But with a production disruption, you typically don’t know the underlying problem—and finding it as quickly as possible is the core expertise of human experts. That’s why LLMs are comparable to traditional knowledge management systems without data connectivity, which help experienced employees with very targeted search queries. With vague symptom descriptions like:
“I’m getting a product jam at the outfeed of my thermoforming machine. How do I fix this?”
you either get a long, generic list of results, or the LLM starts a dialogue. The latter is especially common with Retrieval-Augmented Generation (RAG) based systems with corresponding data sources in the background. In the end, the language model navigates you through a fault tree, just like human customer support has been doing on hotlines for decades. And what’s been your experience with that so far? It can work, but it’s usually annoying and takes forever, right?
So what if you gave LLMs additional context information, for example in the form of machine data? Admittedly, the models have gotten noticeably better at data analysis recently, but they remain language models that can only handle time-series data and binary signals from machine controllers in a very limited way. The underlying transformer technology isn’t the right approach for that.

**What this exercise asks:**
A. In the passage on LLMs and production disruptions, what kind of systems are LLMs compared to?
B. Summarize the passage on LLMs and production disruptions in two sentences.
C. Carry the passage on LLMs and production disruptions forward from its last sentence.
The records have nothing to do with this passage.

**Data under study:**

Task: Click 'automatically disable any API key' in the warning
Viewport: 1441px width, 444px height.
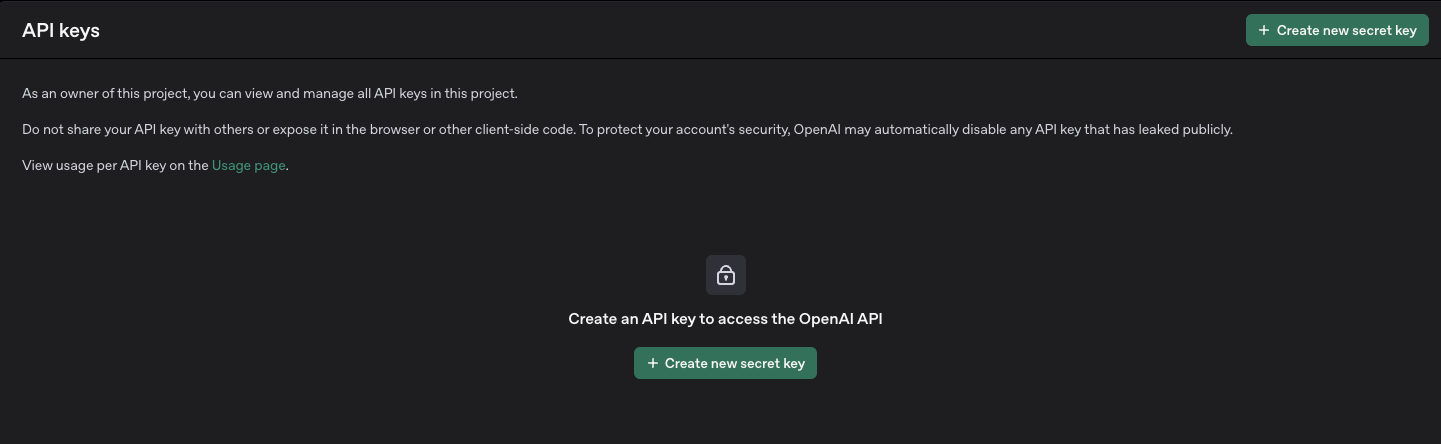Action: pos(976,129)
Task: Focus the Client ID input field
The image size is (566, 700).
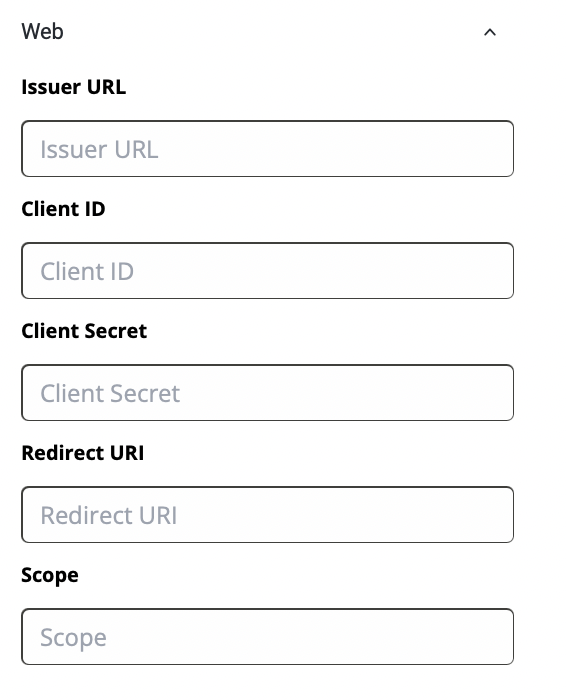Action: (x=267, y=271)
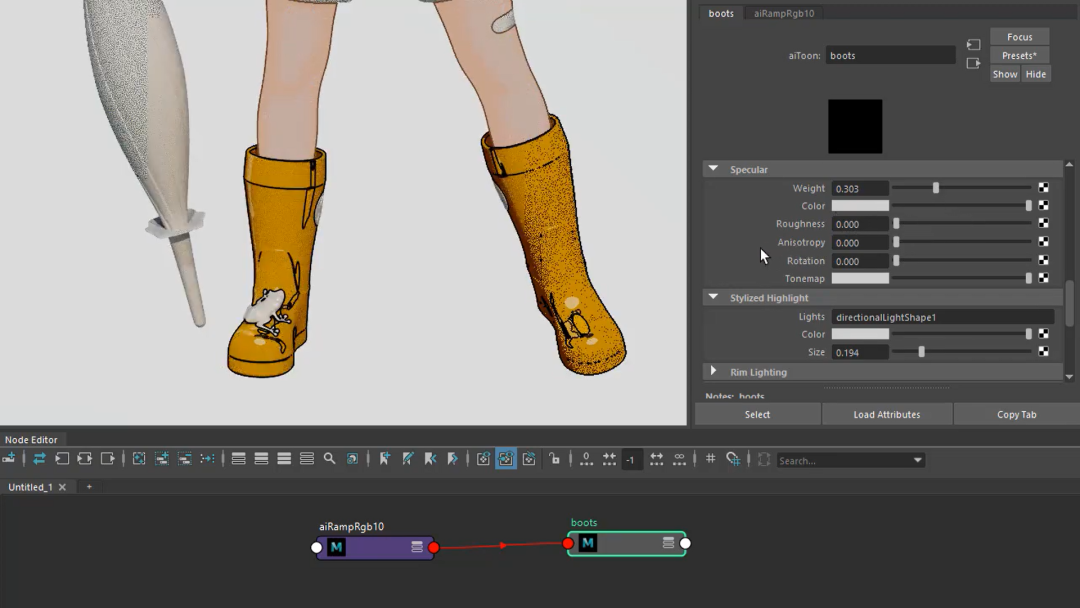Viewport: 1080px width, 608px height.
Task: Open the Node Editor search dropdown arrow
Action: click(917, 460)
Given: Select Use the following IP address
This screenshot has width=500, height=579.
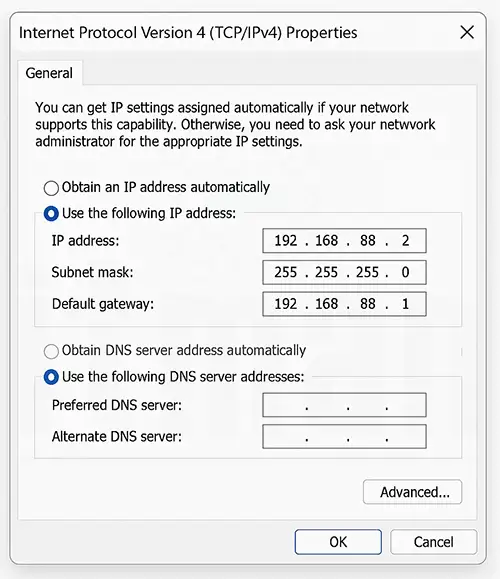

**Results of the exercise:**
A. Traditional knowledge management systems without data connectivity.

B. Because the underlying problem in a production disruption is usually unknown, LLMs behave like knowledge management systems without data connectivity: given a vague symptom description, they return either a long generic list of results or a dialogue that works through a fault tree, as hotline support has done for decades. Supplying machine data as extra context helps only a little, since these models remain language models that can handle time-series data and binary controller signals only in a very limited way.

C.
Then there’s image recognition, where the latest AI generation also delivers impressive results. Here, production practice simply fails due to the availability of training data. Try uploading a photo of a complex machine with a non-obvious problem and getting information about the cause. Most likely, the model—especially with custom machines—has never “seen” a close-up of that particular module, let alone the disruption. No matter how good the models are, they’ll only have a real chance once corresponding training data from industry is openly available in sufficient quantities—which won’t be the case anytime soon.
It’s sometimes forgotten that AI existed before November 30, 2022 (the release of ChatGPT 3.5), with a huge range of algorithms for very different use cases. Among them are specialized machine learning methods for pattern recognition in typical time-series data from production processes. These learn quickly and are still performant enough to run on standard hardware on-premise.
And the missing training data from industry? It already exists—as the experiential knowledge of employees who work at the machines every day. This knowledge is often a company’s most valuable asset. The question is how it gets into the system. When sharing becomes as easy as taking a photo or a short video at the machine, experiential knowledge becomes usable. When your own experience visibly contributes to a solution, motivation increases. This creates the fuel that AI needs—not from external sources, but from within the company itself.
The starting point should be the problem, not the technology. Those who truly understand the challenges of knowledge management in production—why knowledge isn’t found, why systems aren’t used, why experience is lost—and who know the principles that make good knowledge management, can develop a solution that deploys AI where it has its strengths. Not as an end in itself, but as an enabler.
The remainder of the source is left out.